> _Records supplied_
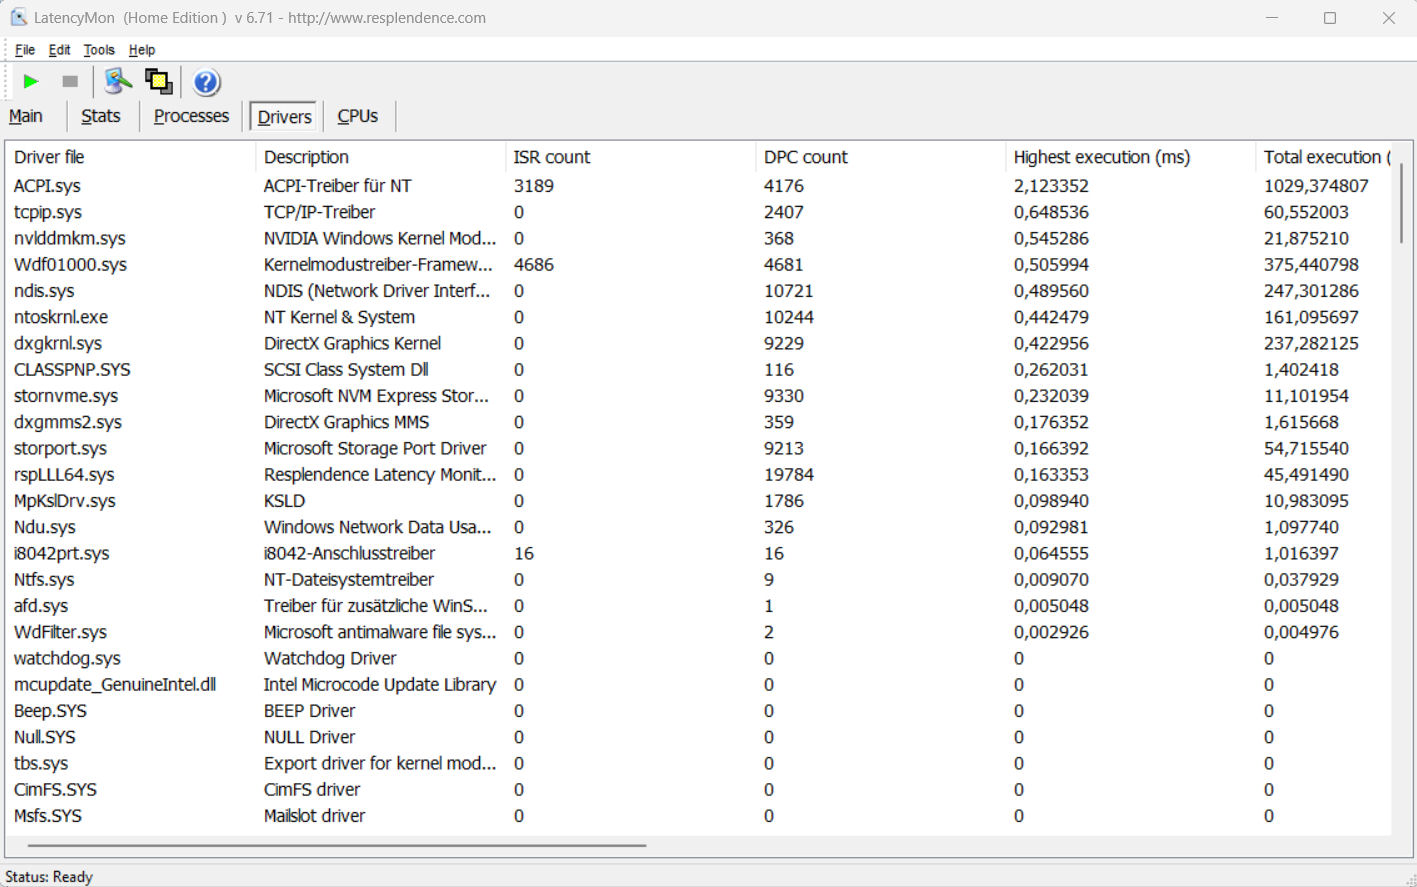Switch to the Main tab
1417x887 pixels.
(26, 116)
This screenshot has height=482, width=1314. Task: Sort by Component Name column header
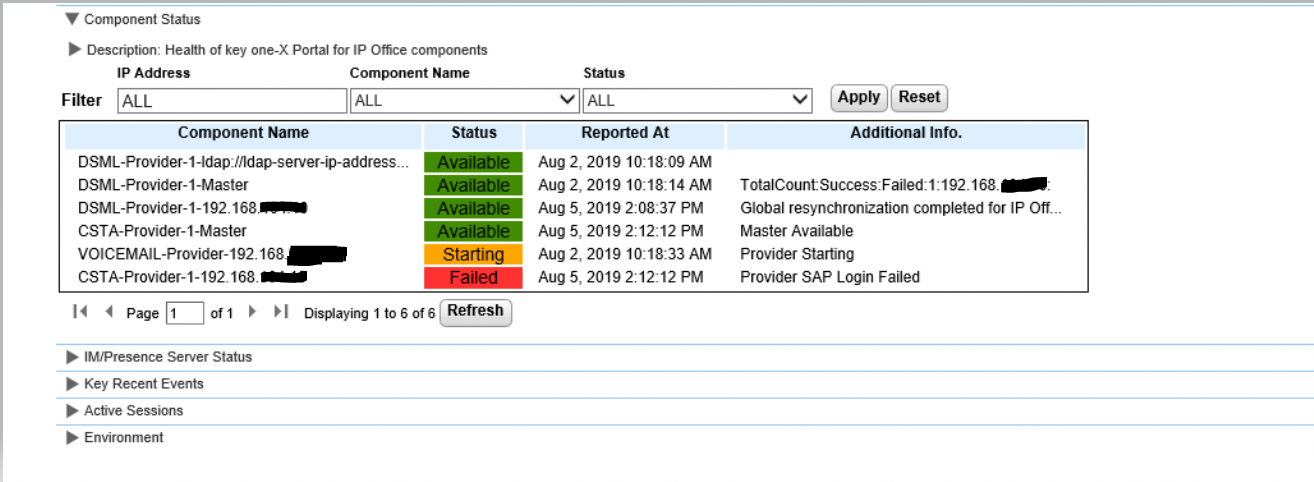click(x=243, y=133)
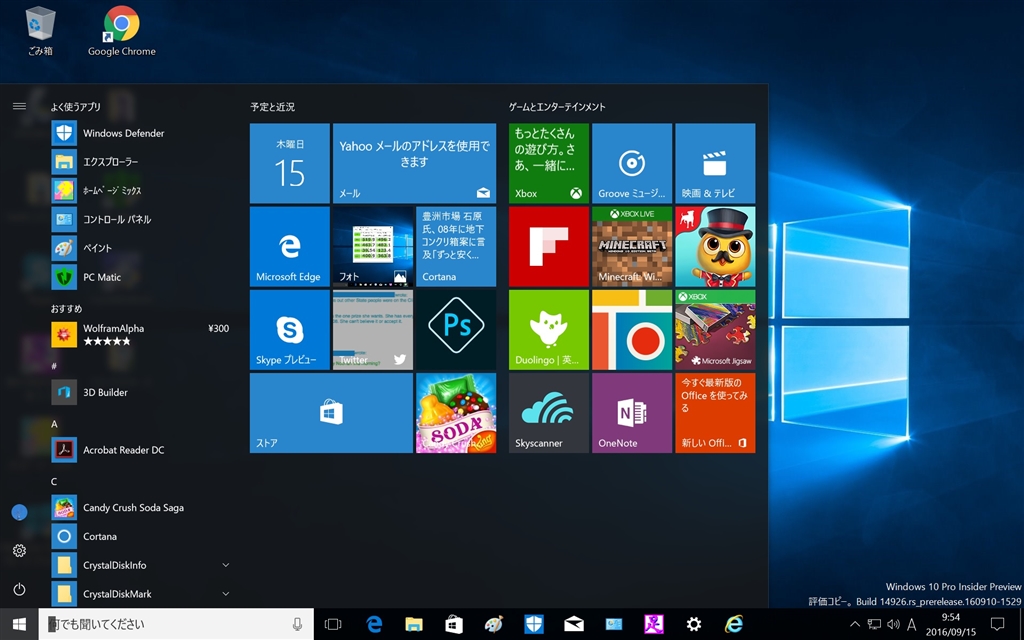The image size is (1024, 640).
Task: Open Settings gear in Start sidebar
Action: [x=19, y=551]
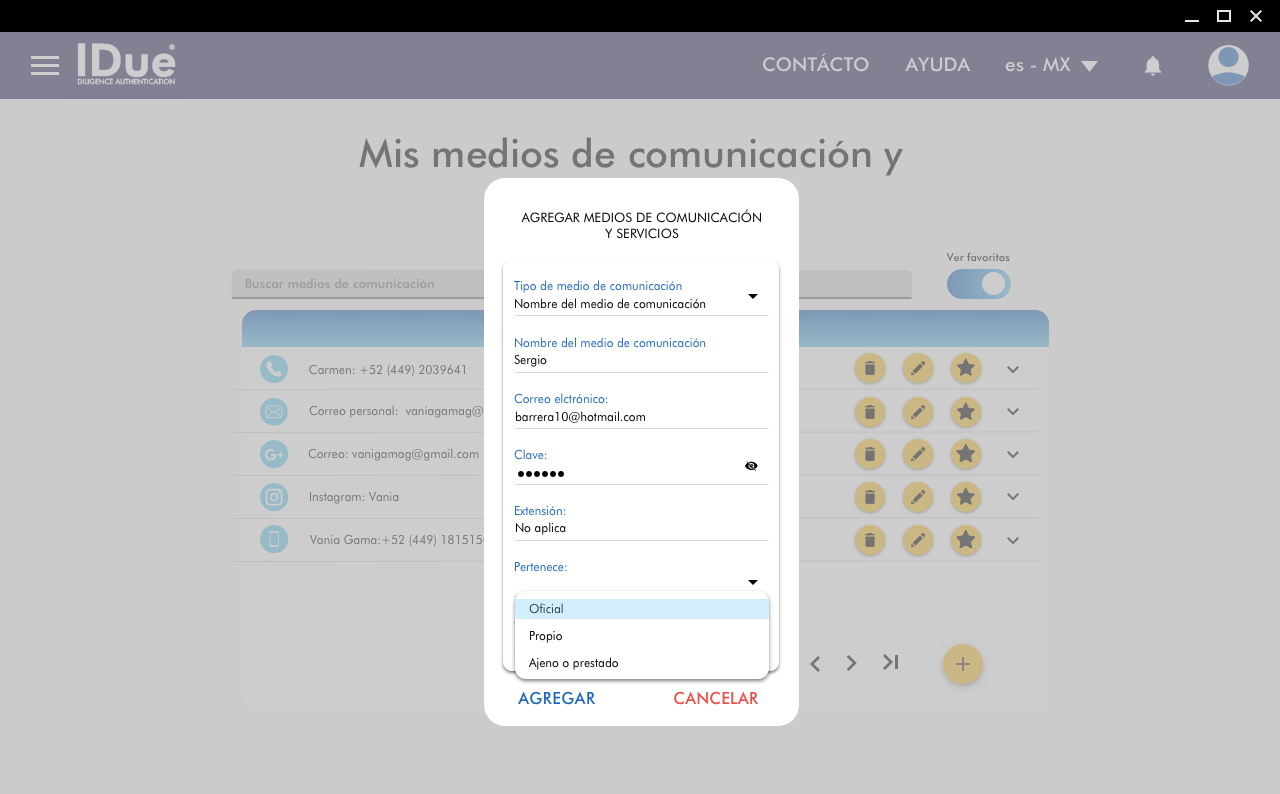
Task: Go to the last page arrow
Action: 890,662
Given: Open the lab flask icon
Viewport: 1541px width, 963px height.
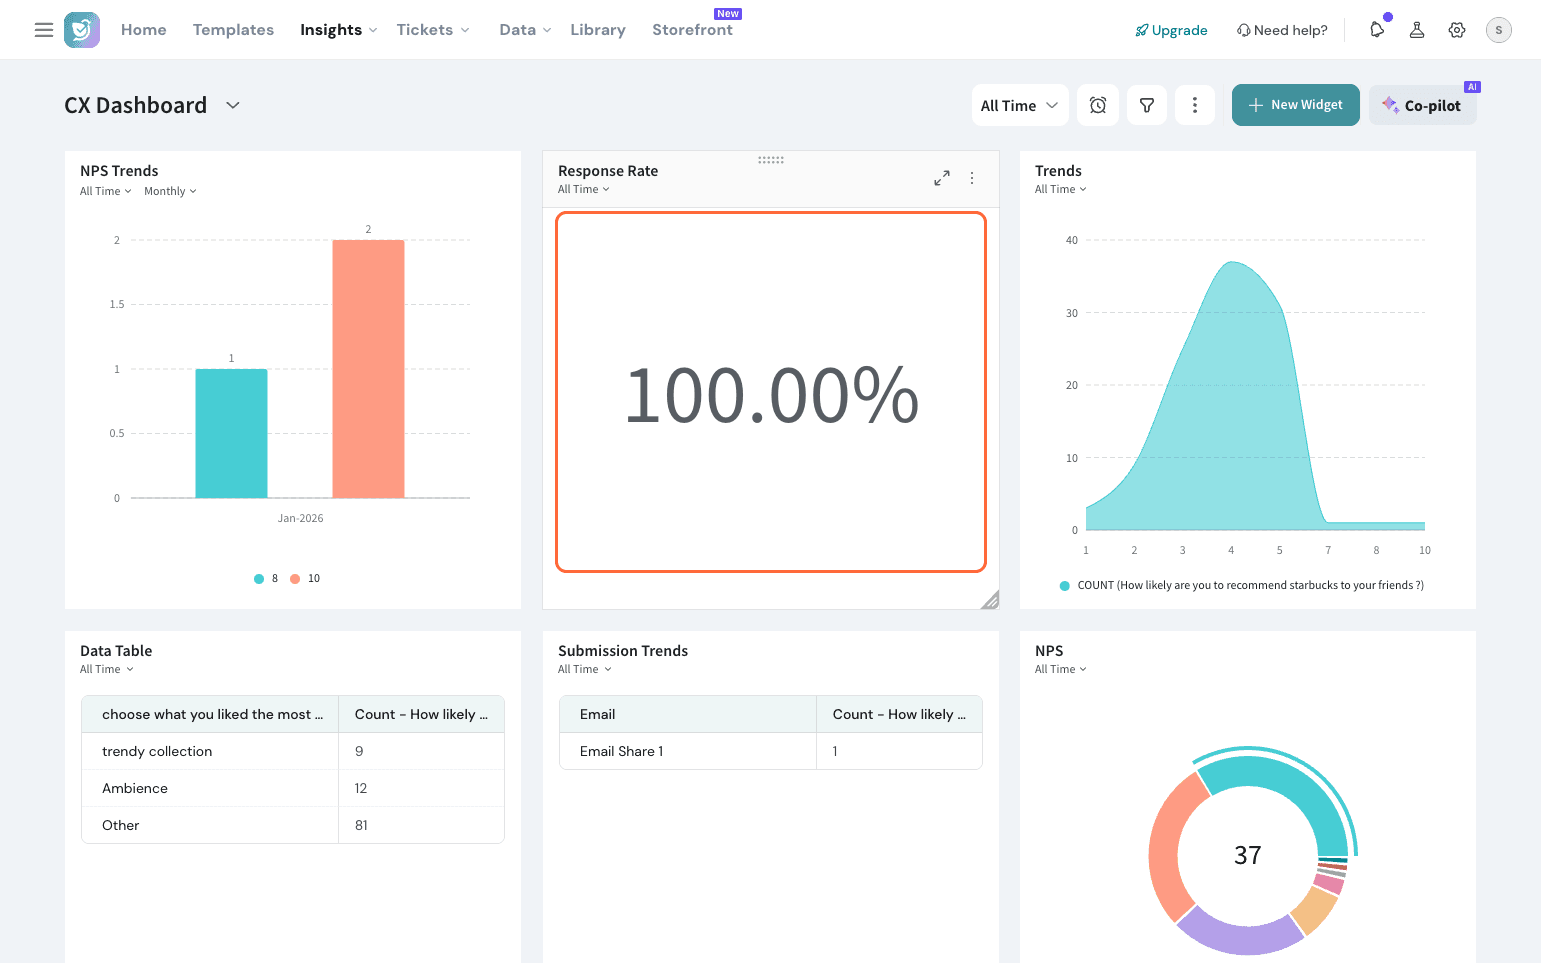Looking at the screenshot, I should click(1417, 30).

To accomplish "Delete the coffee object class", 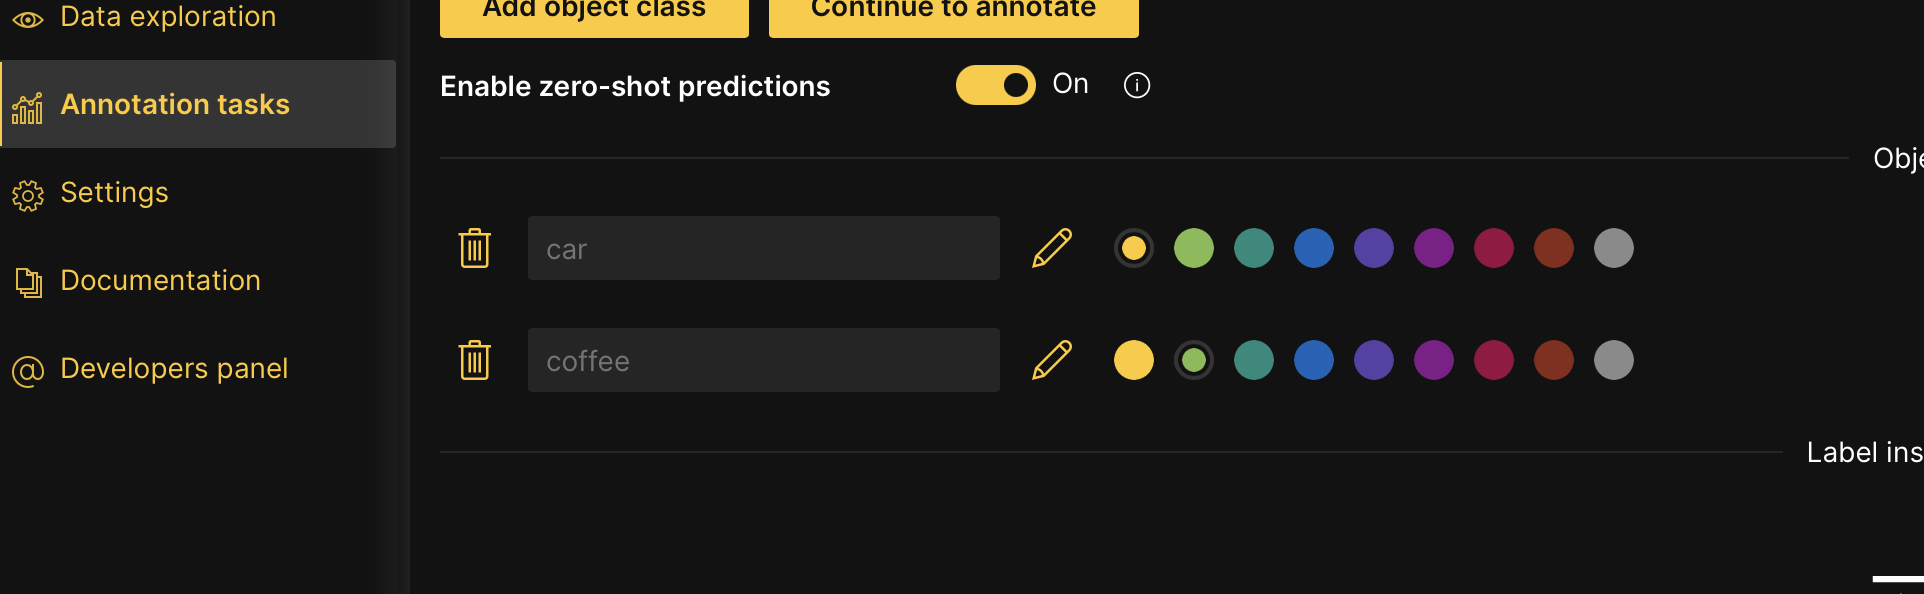I will click(474, 360).
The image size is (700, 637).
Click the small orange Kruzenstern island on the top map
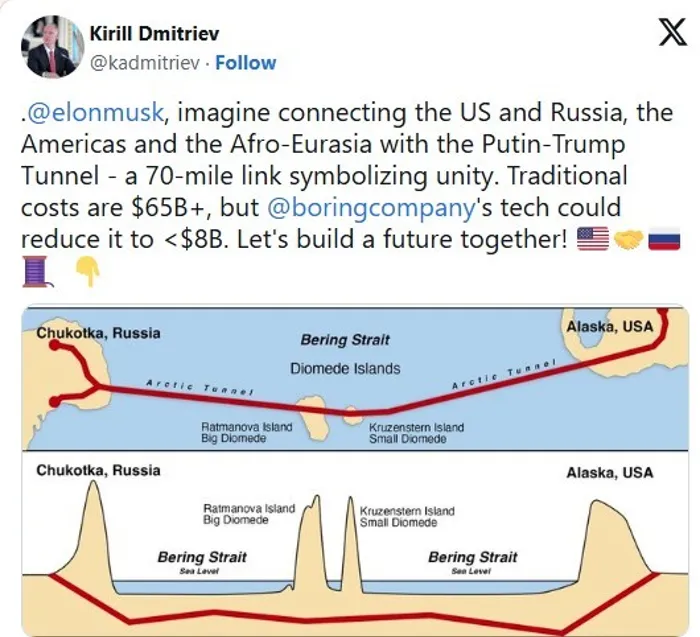(x=351, y=412)
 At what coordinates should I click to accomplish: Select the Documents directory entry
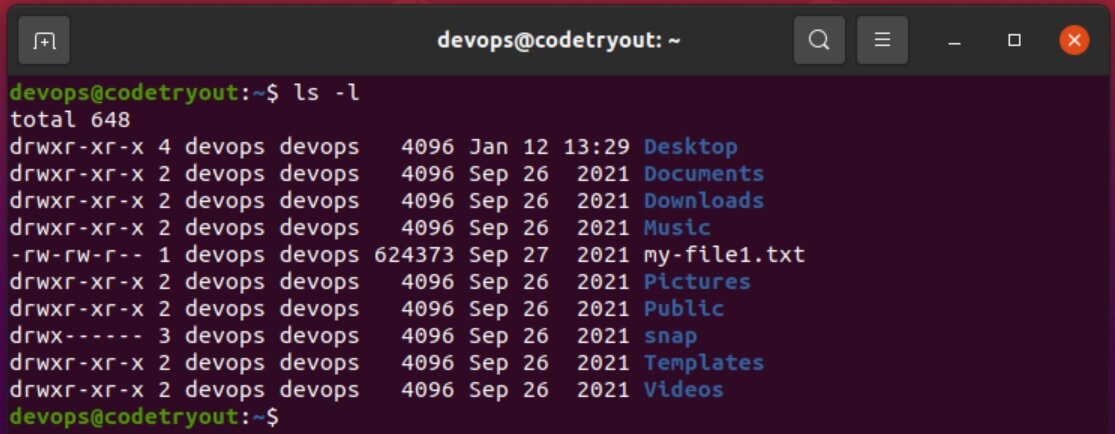(704, 174)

> _What is needed_
Reproduce, word for word, everything in the listing above from the line containing "This screenshot has" down to the line containing "Given: Open the lab flask icon", both of them included. No pictures.

> _The answer_
This screenshot has height=482, width=1314. Task: Sort by Component Name column header
click(x=243, y=133)
The image size is (1024, 640).
Task: Open Settings gear in Start sidebar
Action: [x=19, y=551]
Task: Go to the last page arrow
Action: 890,662
Given: Open the lab flask icon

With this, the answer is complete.